Given request:
Convert every line of the records below into a Markdown table with the columns Row and Line, numbering each row and omitting blank lines.

+++

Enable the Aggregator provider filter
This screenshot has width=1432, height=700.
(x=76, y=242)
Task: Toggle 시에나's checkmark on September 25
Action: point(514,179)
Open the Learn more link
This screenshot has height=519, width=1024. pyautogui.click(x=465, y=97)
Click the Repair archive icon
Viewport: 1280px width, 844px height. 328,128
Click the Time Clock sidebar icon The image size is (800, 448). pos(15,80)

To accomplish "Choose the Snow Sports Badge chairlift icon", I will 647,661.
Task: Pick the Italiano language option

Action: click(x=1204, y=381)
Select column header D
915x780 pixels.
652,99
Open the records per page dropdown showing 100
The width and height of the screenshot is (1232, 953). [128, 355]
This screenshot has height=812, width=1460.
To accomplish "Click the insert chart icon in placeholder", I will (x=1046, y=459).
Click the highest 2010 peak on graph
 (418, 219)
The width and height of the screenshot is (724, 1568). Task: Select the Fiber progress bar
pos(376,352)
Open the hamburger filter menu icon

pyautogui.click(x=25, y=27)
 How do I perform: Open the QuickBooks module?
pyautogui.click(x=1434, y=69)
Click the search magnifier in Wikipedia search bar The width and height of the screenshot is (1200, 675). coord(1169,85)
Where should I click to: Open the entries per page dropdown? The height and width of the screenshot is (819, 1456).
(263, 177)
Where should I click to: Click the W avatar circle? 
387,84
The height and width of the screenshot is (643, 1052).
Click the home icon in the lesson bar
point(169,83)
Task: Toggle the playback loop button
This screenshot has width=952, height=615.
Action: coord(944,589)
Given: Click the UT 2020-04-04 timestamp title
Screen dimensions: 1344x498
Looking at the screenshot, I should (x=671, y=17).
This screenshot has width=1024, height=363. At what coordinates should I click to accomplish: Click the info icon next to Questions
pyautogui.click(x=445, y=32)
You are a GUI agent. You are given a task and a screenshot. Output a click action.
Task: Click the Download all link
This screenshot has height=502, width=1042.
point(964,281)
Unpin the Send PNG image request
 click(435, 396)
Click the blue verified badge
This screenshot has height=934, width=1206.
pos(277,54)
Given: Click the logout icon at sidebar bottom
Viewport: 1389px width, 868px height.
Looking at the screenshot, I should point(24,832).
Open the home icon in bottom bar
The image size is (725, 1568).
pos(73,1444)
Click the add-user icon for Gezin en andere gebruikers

+++

Reply to the exercise:
| Row | Line |
|---|---|
| 1 | Enable the Aggregator provider filter |
| 2 | This screenshot has width=1432, height=700. |
| 3 | (x=76, y=242) |
| 4 | Task: Toggle 시에나's checkmark on September 25 |
| 5 | Action: point(514,179) |
| 6 | Open the Learn more link |
| 7 | This screenshot has height=519, width=1024. pyautogui.click(x=465, y=97) |
| 8 | Click the Repair archive icon |
| 9 | Viewport: 1280px width, 844px height. 328,128 |
| 10 | Click the Time Clock sidebar icon The image size is (800, 448). pos(15,80) |
| 11 | To accomplish "Choose the Snow Sports Badge chairlift icon", I will 647,661. |
| 12 | Task: Pick the Italiano language option |
| 13 | Action: click(x=1204, y=381) |
| 14 | Select column header D |
| 15 | 915x780 pixels. |
| 16 | 652,99 |
| 17 | Open the records per page dropdown showing 100 |
| 18 | The width and height of the screenshot is (1232, 953). [128, 355] |
| 19 | This screenshot has height=812, width=1460. |
| 20 | To accomplish "Click the insert chart icon in placeholder", I will (x=1046, y=459). |
| 21 | Click the highest 2010 peak on graph |
| 22 |  (418, 219) |
| 23 | The width and height of the screenshot is (724, 1568). Task: Select the Fiber progress bar |
| 24 | pos(376,352) |
| 25 | Open the hamburger filter menu icon |
| 26 | pyautogui.click(x=25, y=27) |
| 27 |  How do I perform: Open the QuickBooks module? |
| 28 | pyautogui.click(x=1434, y=69) |
| 29 | Click the search magnifier in Wikipedia search bar The width and height of the screenshot is (1200, 675). coord(1169,85) |
| 30 | Where should I click to: Open the entries per page dropdown? The height and width of the screenshot is (819, 1456). |
| 31 | (263, 177) |
| 32 | Where should I click to: Click the W avatar circle?  |
| 33 | 387,84 |
| 34 | The height and width of the screenshot is (643, 1052). |
| 35 | Click the home icon in the lesson bar |
| 36 | point(169,83) |
| 37 | Task: Toggle the playback loop button |
| 38 | This screenshot has width=952, height=615. |
| 39 | Action: coord(944,589) |
| 40 | Given: Click the UT 2020-04-04 timestamp title |
| 41 | Screen dimensions: 1344x498 |
| 42 | Looking at the screenshot, I should (x=671, y=17). |
| 43 | This screenshot has width=1024, height=363. At what coordinates should I click to accomplish: Click the info icon next to Questions |
| 44 | pyautogui.click(x=445, y=32) |
| 45 | You are a GUI agent. You are given a task and a screenshot. Output a click action. |
| 46 | Task: Click the Download all link |
| 47 | This screenshot has height=502, width=1042. |
| 48 | point(964,281) |
| 49 | Unpin the Send PNG image request |
| 50 |  click(435, 396) |
| 51 | Click the blue verified badge |
| 52 | This screenshot has height=934, width=1206. |
| 53 | pos(277,54) |
| 54 | Given: Click the logout icon at sidebar bottom |
| 55 | Viewport: 1389px width, 868px height. |
| 56 | Looking at the screenshot, I should point(24,832). |
| 57 | Open the home icon in bottom bar |
| 58 | The image size is (725, 1568). |
| 59 | pos(73,1444) |
| 60 | Click the add-user icon for Gezin en andere gebruikers |